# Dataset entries
**********
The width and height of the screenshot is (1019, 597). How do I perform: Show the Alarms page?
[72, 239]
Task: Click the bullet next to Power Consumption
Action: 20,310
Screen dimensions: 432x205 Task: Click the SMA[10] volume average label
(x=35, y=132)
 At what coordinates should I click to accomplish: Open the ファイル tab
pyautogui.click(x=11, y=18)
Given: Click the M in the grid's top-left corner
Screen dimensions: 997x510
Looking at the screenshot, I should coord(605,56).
**********
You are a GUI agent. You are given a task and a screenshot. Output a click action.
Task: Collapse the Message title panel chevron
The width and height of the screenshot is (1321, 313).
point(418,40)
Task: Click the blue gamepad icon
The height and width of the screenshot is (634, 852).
**********
# Your objective
Give back precisely the lines above that start at the line containing "Task: Click the blue gamepad icon" and end at the line containing "The height and", inclusive. No other lines belong in the output.

# Written answer
Task: Click the blue gamepad icon
The height and width of the screenshot is (634, 852).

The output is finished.